While Japanese artists do perform outside of Japan, Unii seems to have toured overseas almost more than she has domestically. “It all started last year,” she told me. “It started as a collaboration with the French video artist Escargo Vide.” They toured South East Asia together and then they decided to go to Europe. “I really wanted to go to Europe! It’s a dream for a Japanese artist like me to perform in Europe.” Sadly, her collaborator had to cancel, but she went ahead by herself–without any help. She was–and still is–managing everything herself.
So, how is playing overseas compared to playing in Japan?
“Every country is different!” While this is probably obvious, the differences were quite interesting. Japan has a well-established electronic scene with artists in every genre, but that’s not the case in places like Indonesia where most of her audience had never even heard of ambient before. “People told me they were surprised by it,” but they also said that “it was like dreaming or floating. Even beautiful.” It’s safe to say that she got a very positive, honest reaction in the South East Asian countries.
Meanwhile, her European tour took her to four countries: France, Italy, Switzerland, and Germany. And she found an even wider difference in the responses there. French audiences seemed to really get into Unii’s music. “There are a lot of people who like Japanese culture in France. And I think there are also many people who like emotional music.” Germany apparently has a much more defined scene, like Tokyo where Unii would get comments focused more on genre than on the music itself. “In Berlin, there’s a lot more techno!”
In addition to touring, Unii has also started her own label: Northern Lights. When asked why, she explained that it was initially just so she could release long scenes, before sunset but now she’s planning to use it to organize more local shows. She explained that while there are ambient and experimental musicians living in Hokkaido, most of them travel to Tokyo to perform. She wants to organize shows under the Northern Lights name in the Sapporo area, at least to start.
“It’s a great place for ambient music–it’s cold but beautiful with all the snow in winter!”
As you may have noticed from all the photos, Unii generally performs with videos displayed behind or even over her. In addition to adding to the atmosphere of the performance, they also give her a chance to collaborate with artists in different mediums.
“I generally collaborate with local video artists,” she explained, but when there isn’t anyone available, she’ll use a video created for her by Samuel Andre, who runs the Kyoto-based label Pollen Rec.

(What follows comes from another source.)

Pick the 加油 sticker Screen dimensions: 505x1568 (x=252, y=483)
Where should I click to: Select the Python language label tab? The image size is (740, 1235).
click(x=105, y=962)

In fact a DVD of their show is in the works, though no official release date has been set yet.
As our interview wrapped up, I asked if Unii had any particular message she wanted to share with our dear readers. After a pause, she just seemed relieved. “When I told my friends I was doing an interview with RocketNews24, they were a bit worried you were going to make me eat a giant stack of cheese.”
Sadly, we didn’t have any cheese available…but maybe we’ll have to ambush her at her next Tokyo show in November. Someone get Mr. Sato ready and we can have a cheese-eating competition!
If you live in Japan or China, she’ll be performing in both countries next month. You can get more information on her November 16 Tokyo show here. Be sure to follow her on Facebook for more information about the five Chinese shows in Shanghai, Beijing, Nanjing, Hanzo, and Chingtao.
Finally, we’d like to extend a big thank you to Unii for taking the time to chat!